**IHRE AUFGABEN**.
• A. Beantworten Sie anhand des Textes zum BWIS II die folgenden Fragen:
(i) Welches Datum trägt die Medienmitteilung der Fedpol?
(ii) Durch welche Stelle wurde der aktuelle Entwurf laut dieser Mitteilung richtungsweisend eingegrenzt?
(iii) Wer hat sich laut Text nicht an der Vernehmlassung beteiligt?
• B. Setzen Sie den Text zum BWIS II im Anschluss an seinen letzten Satz fort.

**GEGEBENER TEXTAUSZUG**.
•••••

BWIS II

Die Staatssicherheit soll erhöht werden, nicht nur im Ausland ist das Begehren seit den Terroranschlägen dieses, sondern auch hierzulande. Infolgedessen wird am Bundesgesetz über Massnahmen zur Wahrung der Inneren Sicherheit gearbeitet; wie eine Medienmitteilung seitens der Fedpol vom 02.02.2006 vermerken lässt, ist der aktuelle Entwurf nach einer richtungsweisenden Eingrenzung durch das EJPD entstanden.

Die Vernehmlassung ist vorbei und sollte in ihren Ergebnissen hier noch publiziert werden. Leider hat sich der CCCZH an dieser nicht beteiligt.

Arbeiten

Diskussion

Über diesen Vorentwurf der Bundespolizei (fedpol) soll an physischen Treffs, virtuellen Chats oder auf der debattiert werden.

Analyse (Work-in-Progress)

Die Änderungsvorschläge sind nachfolgend grob skizziert, in Teilen und Ansätzen - womöglich unvollständig oder gar falsch.

So editiere zwecks Präzisierung oder Wahrheit, weisst Du es genauer oder genau; danke!

Veränderte Gesetze

Gesetze, die die Fedpol im Zuge der Verschärfung und Konkretisierung der Massnahmen zur Wahrung der Inneren Sicherheit der Schweiz zur Veränderung vorschlägt, sind:

  • das Bundesgesetz über Massnahmen zur Wahrung der Inneren Sicherheit,
    BWIS - in gröberem Ausmasse (die erweiterten Massnahmen)

•••••

**VORLIEGENDES MATERIAL**.
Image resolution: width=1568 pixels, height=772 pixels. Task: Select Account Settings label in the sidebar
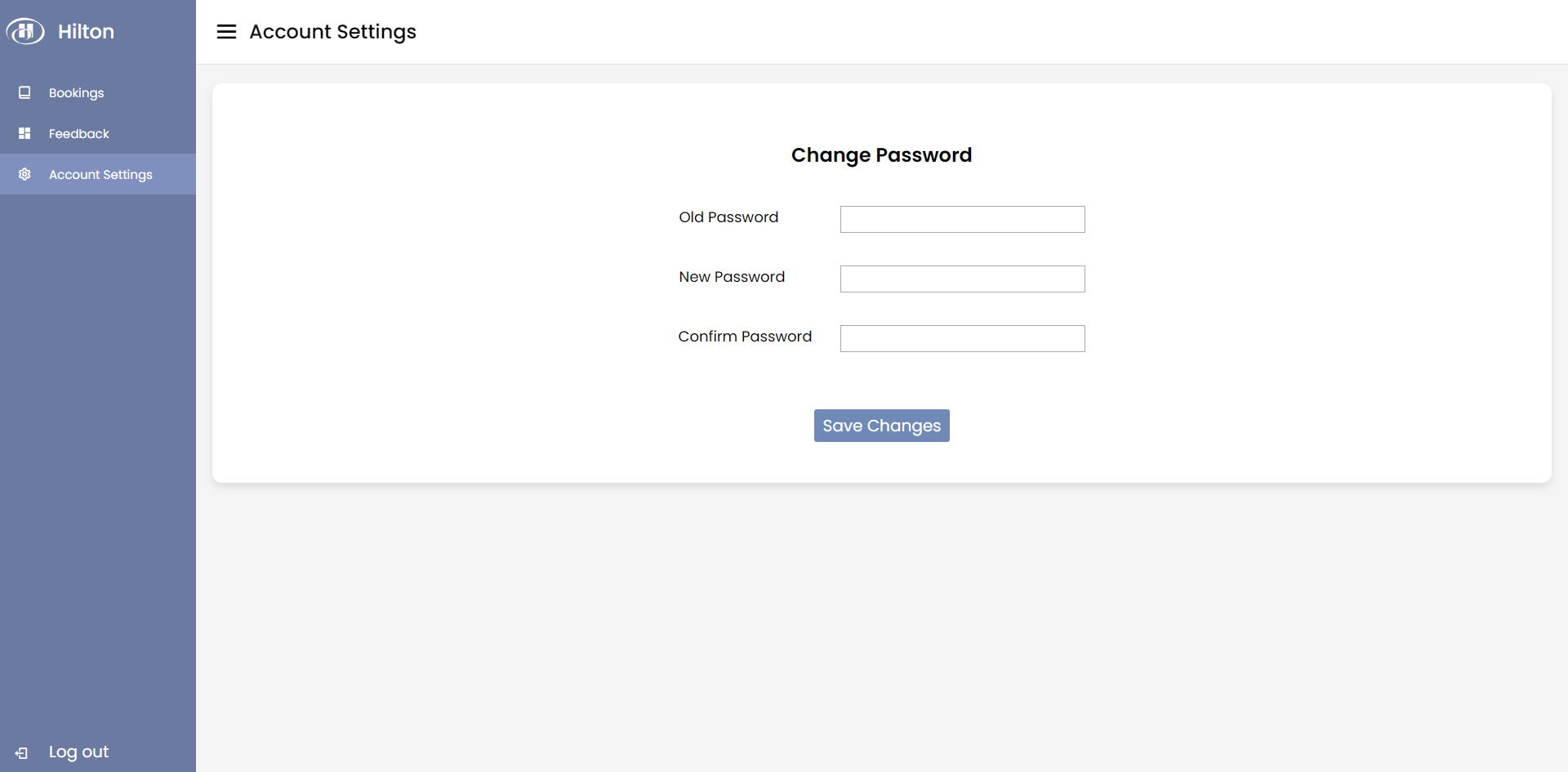tap(100, 175)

•••••

**GEORDNETE ANTWORTEN**.
• A.
(i) 02.02.2006
(ii) durch das EJPD
(iii) der CCCZH

• B.
  • das Bundesgesetz über das Bundesverwaltungsgericht,
    VVG - im Sinne des BWIS II
  • das Schweizerische Strafgesetzbuch,
    StGB - im Sinne des BWIS II
  • das Bundesgesetz über die Armee und die Militärverwaltung,
    MG - im Sinne des BWIS II
  • das Fernmeldegesetz,
    FMG - im Sinne des BWIS II

Die Änderungen

BWIS

Art. 10a: Schmeckt nach einer Bundesdatenbank ereignisorientierter Informationen (Elektronische Lagedarstellung, ELD), die eingerichtet werden soll und eingeschränkt auch nicht näher spezifizierten “Privaten” im Zugriff offen stehen kann, wenn es die Umstände verlangen. Diese kann auch besonders schützenswerte Personendaten enthalten.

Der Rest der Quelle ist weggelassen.